This all deserves a lot more attention than I’m going to give it here, but I think there are two quick remarks worth making about this theory of history.  The first – which is just an observation, really – is that Hayek’s metatheoretical position here marks a significant break with the ‘Austrian’ tradition with which he is typically associated.  The Austrian approach – exemplified by Mises’ ‘praxeology’ – was historically extremely keen on a priori reasoning as against empirics.  Moreover, the Austrian approach was typically both methodologically and normatively individualist, while Hayek’s position in ‘The Constitution of Liberty’ – with its emphasis on the value of organically evolved community norms and structures – is at the very least flirting with a significantly more communitarian framework.  Hayek’s positions here are all perfectly defensible, but I think it’s striking how far he has moved in this work from the paradigmatic Austrian approach.

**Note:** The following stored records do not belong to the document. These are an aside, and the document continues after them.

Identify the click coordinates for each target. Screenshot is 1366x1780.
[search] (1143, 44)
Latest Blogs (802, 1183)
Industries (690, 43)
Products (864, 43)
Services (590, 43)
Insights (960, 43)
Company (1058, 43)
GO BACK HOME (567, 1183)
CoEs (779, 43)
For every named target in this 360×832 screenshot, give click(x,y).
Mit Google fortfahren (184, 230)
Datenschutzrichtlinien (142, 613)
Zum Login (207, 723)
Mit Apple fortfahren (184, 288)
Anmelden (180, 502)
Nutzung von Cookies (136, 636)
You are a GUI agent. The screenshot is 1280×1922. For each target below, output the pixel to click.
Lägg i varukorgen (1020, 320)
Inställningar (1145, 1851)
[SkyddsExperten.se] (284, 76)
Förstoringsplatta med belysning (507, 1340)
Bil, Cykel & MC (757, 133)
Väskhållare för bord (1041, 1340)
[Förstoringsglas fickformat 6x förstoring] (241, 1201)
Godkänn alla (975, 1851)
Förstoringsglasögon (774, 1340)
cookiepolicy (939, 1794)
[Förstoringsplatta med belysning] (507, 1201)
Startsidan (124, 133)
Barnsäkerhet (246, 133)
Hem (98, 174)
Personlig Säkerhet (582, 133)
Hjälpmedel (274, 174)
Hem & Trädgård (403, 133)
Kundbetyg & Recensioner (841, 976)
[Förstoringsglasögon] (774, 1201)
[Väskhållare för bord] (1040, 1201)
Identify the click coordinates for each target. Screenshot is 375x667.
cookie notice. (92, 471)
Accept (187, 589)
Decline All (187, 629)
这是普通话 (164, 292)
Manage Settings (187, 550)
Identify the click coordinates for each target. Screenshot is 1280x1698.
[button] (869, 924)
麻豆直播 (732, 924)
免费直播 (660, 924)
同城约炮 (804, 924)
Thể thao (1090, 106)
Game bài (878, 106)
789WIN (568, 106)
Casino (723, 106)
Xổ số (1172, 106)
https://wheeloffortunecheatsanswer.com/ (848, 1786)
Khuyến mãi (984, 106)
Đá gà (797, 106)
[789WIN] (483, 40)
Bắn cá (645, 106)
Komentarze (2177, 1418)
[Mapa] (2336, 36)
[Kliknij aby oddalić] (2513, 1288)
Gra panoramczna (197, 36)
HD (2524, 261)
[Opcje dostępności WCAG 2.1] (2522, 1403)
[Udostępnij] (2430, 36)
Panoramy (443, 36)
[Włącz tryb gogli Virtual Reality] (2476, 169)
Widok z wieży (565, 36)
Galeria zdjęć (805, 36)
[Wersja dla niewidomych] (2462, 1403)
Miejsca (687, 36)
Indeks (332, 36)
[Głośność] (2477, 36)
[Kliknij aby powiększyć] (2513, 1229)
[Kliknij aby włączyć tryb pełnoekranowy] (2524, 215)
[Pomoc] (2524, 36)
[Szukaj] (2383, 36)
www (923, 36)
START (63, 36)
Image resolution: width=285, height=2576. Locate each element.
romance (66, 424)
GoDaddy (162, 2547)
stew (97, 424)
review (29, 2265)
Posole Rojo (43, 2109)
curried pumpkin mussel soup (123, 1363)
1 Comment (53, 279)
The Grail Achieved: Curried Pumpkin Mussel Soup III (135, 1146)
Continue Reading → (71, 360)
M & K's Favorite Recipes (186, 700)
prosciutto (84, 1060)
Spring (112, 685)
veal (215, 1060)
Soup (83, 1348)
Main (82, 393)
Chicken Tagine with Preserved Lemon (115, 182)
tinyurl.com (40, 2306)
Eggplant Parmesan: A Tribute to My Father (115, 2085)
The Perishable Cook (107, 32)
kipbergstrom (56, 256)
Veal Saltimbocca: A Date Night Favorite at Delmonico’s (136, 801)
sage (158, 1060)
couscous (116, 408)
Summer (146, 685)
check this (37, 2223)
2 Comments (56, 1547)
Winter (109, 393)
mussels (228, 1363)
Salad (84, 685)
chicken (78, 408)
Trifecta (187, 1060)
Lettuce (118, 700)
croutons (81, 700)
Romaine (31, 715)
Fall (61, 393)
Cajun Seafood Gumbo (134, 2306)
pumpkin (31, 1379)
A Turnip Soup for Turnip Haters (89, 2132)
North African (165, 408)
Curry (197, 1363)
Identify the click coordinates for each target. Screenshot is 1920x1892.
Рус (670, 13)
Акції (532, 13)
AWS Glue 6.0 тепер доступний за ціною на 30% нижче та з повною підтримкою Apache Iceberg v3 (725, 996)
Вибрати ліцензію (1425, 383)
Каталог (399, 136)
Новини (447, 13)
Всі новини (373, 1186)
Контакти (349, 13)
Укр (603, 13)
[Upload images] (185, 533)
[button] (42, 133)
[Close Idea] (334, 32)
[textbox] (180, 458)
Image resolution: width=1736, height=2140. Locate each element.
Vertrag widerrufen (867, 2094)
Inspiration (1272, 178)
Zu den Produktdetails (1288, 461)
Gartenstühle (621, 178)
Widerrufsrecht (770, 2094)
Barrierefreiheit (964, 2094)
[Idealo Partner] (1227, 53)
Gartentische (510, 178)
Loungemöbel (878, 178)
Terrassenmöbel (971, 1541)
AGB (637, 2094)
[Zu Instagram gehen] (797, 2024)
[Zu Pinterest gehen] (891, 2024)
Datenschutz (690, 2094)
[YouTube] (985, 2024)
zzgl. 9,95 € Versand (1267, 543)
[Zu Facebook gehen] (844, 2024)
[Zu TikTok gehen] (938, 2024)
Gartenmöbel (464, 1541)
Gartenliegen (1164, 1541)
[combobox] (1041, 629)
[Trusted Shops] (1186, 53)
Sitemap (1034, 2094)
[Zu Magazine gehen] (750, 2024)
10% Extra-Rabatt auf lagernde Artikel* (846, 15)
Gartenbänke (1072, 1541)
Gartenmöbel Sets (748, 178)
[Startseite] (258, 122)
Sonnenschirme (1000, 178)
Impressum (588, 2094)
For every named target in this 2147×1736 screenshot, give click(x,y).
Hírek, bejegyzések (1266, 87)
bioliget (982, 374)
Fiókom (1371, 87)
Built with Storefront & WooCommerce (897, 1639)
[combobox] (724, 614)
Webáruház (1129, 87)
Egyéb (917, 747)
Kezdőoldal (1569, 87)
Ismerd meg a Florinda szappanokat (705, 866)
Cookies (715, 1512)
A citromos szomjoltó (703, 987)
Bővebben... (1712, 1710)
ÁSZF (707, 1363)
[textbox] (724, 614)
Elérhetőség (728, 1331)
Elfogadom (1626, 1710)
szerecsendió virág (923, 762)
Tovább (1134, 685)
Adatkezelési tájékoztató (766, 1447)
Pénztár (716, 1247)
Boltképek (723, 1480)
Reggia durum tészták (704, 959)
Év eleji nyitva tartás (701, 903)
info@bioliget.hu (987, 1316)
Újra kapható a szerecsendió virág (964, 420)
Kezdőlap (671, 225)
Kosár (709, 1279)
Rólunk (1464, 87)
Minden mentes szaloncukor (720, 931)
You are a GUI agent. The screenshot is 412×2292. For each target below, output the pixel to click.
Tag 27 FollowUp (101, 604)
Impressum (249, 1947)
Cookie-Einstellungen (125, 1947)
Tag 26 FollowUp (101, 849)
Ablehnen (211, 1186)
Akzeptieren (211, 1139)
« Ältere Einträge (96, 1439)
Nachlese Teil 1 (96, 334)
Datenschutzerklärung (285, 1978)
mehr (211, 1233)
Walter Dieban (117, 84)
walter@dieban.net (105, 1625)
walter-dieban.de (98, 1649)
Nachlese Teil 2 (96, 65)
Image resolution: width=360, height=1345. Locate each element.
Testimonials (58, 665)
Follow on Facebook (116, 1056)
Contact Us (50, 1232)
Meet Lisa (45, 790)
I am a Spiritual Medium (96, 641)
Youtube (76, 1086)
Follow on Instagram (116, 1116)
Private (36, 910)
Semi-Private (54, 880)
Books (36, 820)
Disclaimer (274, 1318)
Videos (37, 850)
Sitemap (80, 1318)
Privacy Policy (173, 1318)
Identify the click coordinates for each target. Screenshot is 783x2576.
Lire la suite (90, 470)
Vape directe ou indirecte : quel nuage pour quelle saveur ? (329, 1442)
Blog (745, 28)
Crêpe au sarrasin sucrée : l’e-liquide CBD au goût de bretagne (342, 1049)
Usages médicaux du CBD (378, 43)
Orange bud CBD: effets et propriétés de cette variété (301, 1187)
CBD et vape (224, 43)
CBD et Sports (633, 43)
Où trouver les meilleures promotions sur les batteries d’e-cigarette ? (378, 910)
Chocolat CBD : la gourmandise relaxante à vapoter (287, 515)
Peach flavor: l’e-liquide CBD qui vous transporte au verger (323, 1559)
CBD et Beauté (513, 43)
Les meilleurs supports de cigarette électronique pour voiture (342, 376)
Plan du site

The second point concerns the selective application of a Burkean admiration for organically evolved institutions.  Again, this issue deserves much longer treatment than I can give it here, but the basic theoretical problem is that no culture, norms, or institutions are homogeneous or unitary, and so there are always choices to be made about exactly what it means to respect them.  The practical problem, as it were, is that Hayek wants to argue that (for example) the U.S. war of independence – which overthrew existing society in a violent revolutionary uprising, and instituted its own alternative institutions based on the founders’ reasoning about an ideal polity – is somehow aligned with the ‘organic’ side of his dichotomy, while much less violently transformative contemporary administrative policies that Hayek dislikes somehow align with ‘a priori utopianism’.  This often seems like a stretch, to me – the Burkeanism of this strand of the text can sound a lot like special pleading, whereby political-economic structures that Hayek likes are ‘organically evolved’, and those he doesn’t like are utopian.  Again, it’s not that there’s nothing here, and I’d like to return to this kind of metatheory, but to my mind Hayek is not very successful in deriving the conclusions he wants from his overarching framework.

Five: distributed knowledge.  Finally, we come to the argument which is, I think, most strongly associated with Hayek’s name: the idea that local knowledge distributed across the economy as a complex system requires certain categories of institution in order to successfully shape large-scale economic action.  This is the argument that Hayek famously made in his 1945 article ‘The Use of Knowledge in Society’.  I was surprised, when reading ‘The Constitution of Liberty’, to discover how little work this category of argument is doing in the book.  To my mind, Hayek’s ‘distributed knowledge’ argument – whatever conclusions one ultimately draws from it – is his most significant contribution to economic theory, and deserves to be taken very seriously.  But ‘The Constitution of Liberty’ is not a work in which Hayek significantly advances this argument.  Obviously there’s not much point complaining that a book doesn’t do what you were expecting it to – but there it is.

So – that’s my critical summary of the book, and what I take to be its core claims.  Enough for now.